Low. The editor is straightforward, and publishing your first newsletter takes minutes. Growth tools like referral programs and Recommendations Network take 1-2 hours to configure. Monetization features (Ad Network, Boosts) require application and approval but setup is guided. Most creators are fully productive within a week.

FAQ

Is Mailchimp's free plan still worth using?

Barely. The free plan now limits you to 500 contacts and 1,000 monthly sends — down from 2,000 contacts and 10,000 sends. For a solo creator or very early startup testing email marketing, it works as a starting point. But you'll outgrow it quickly, and at that point, MailerLite (free up to 1,000 subscribers with 12,000 monthly sends) or Brevo (free with 300 daily sends to unlimited contacts) offer better free tiers. Mailchimp's free plan is now a trial, not a sustainable option.

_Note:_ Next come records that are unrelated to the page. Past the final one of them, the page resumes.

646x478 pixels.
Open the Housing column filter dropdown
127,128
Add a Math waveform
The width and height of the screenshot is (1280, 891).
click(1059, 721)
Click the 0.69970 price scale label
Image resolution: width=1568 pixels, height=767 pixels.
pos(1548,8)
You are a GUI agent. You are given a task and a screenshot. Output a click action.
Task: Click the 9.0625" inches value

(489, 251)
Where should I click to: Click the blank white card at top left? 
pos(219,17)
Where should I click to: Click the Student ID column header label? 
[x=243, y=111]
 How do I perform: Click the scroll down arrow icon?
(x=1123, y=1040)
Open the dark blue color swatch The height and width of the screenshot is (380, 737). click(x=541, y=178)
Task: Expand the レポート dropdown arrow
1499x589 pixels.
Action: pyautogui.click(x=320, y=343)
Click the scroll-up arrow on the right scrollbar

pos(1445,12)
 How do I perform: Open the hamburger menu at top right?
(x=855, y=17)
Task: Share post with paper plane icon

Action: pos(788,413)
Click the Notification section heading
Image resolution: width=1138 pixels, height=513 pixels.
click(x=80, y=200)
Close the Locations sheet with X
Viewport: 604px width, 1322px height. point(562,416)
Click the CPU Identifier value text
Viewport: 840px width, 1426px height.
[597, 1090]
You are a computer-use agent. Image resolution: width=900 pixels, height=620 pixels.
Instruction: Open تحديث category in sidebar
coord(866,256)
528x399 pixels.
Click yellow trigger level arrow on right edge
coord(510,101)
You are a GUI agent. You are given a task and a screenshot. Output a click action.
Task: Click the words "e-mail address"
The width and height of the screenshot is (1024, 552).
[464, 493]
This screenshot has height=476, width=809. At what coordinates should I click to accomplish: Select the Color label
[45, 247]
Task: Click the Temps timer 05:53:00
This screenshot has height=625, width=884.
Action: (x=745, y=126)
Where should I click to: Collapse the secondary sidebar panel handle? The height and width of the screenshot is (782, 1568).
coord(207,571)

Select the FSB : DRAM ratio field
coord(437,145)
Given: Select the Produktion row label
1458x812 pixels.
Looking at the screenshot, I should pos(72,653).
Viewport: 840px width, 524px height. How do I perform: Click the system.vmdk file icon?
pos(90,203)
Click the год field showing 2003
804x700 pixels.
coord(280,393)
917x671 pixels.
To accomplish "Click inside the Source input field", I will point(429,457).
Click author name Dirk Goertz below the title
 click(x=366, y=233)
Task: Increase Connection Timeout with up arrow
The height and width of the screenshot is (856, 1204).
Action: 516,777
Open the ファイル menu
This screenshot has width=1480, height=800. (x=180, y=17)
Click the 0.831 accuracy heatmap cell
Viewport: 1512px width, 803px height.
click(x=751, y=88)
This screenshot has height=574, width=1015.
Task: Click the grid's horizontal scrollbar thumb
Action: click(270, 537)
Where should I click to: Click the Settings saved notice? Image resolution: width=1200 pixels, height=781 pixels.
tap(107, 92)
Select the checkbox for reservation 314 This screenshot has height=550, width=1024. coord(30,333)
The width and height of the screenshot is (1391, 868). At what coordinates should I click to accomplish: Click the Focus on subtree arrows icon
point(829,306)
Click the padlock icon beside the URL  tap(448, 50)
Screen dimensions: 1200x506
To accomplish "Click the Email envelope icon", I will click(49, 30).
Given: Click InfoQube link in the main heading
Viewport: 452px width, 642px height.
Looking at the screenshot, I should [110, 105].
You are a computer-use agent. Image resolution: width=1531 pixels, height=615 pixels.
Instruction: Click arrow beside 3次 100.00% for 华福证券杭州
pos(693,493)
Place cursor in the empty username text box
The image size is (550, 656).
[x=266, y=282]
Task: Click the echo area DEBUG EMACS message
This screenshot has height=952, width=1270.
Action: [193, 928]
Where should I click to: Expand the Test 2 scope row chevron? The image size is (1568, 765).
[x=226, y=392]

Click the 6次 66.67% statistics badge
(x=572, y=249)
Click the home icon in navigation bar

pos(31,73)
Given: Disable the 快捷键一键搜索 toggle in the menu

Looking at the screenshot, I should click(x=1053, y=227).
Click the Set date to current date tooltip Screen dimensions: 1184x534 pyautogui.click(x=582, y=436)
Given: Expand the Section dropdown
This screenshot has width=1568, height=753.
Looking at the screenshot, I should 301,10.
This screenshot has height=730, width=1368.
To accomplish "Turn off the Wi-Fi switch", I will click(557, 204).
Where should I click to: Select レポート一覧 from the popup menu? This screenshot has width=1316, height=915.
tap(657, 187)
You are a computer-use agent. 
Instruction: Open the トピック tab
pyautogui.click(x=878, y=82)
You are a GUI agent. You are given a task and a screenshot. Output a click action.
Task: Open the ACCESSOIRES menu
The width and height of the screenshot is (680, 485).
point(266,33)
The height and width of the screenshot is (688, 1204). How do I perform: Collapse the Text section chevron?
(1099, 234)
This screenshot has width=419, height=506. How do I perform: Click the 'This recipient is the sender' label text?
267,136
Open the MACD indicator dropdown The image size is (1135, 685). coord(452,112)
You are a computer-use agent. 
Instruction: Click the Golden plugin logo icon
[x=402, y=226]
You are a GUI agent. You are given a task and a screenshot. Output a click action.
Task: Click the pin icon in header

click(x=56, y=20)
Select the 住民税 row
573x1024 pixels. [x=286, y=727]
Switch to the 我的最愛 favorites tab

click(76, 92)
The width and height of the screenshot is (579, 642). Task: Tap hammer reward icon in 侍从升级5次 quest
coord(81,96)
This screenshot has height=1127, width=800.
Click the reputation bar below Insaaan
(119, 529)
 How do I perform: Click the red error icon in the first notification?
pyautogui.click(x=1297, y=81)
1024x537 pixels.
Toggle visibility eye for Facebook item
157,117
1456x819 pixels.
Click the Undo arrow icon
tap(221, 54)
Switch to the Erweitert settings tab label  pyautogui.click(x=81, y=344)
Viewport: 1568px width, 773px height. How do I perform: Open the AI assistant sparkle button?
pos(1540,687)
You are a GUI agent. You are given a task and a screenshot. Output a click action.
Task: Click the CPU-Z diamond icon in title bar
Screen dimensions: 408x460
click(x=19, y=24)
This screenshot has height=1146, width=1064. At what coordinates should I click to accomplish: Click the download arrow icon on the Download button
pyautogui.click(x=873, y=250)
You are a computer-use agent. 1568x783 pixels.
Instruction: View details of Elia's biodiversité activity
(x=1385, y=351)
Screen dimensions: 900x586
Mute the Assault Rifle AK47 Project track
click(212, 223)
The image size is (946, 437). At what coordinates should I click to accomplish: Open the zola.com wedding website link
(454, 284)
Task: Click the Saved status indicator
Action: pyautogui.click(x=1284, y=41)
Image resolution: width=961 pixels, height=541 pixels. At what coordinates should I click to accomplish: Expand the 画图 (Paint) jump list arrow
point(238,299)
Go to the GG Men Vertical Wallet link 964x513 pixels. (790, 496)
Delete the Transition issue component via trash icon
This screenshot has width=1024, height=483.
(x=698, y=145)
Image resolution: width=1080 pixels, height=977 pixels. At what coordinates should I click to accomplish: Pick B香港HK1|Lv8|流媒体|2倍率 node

How does Mailchimp compare to ConvertKit for creators?

ConvertKit is built specifically for creators (bloggers, YouTubers, course creators) with a subscriber-centric model, visual automation builder, and built-in digital product sales. Mailchimp is built for small businesses with broader marketing features (social posting, landing pages, CRM) but less specialized for creator workflows. If you sell digital products or courses, ConvertKit's commerce features and creator-focused automations are superior. If you're a small business sending newsletters, Mailchimp's template library and e-commerce integrations are stronger.

Is Beehiiv's free plan enough to start a newsletter?

Yes, the free plan supports up to 2,500 subscribers with unlimited sends, a hosted website, and basic analytics. It's genuinely usable for launching and growing early. However, the features that make Beehiiv special — Recommendations Network, referral program, Boosts, Ad Network — require the Grow ($49/mo) or Scale ($99/mo) plans. Most serious newsletter operators upgrade within 2-3 months once they see growth potential.

How does Beehiiv compare to Substack?

Beehiiv is for newsletter operators who want to build a business; Substack is for writers who want to publish. Beehiiv offers superior growth tools, multiple monetization options (ads + boosts + paid), and newsletter-operator analytics. Substack takes 10% of paid subscription revenue but offers a built-in reader network and app. If you plan to monetize primarily through paid subscriptions and want the simplest setup, Substack works. If you want diversified revenue and growth tools, Beehiiv wins.

Which is cheaper, Mailchimp or Beehiiv?

Mailchimp starts at Free / $13/mo, while Beehiiv starts at Free / $49/mo. Consider which pricing model aligns better with your team size and usage patterns — per-seat pricing adds up differently than flat-rate plans.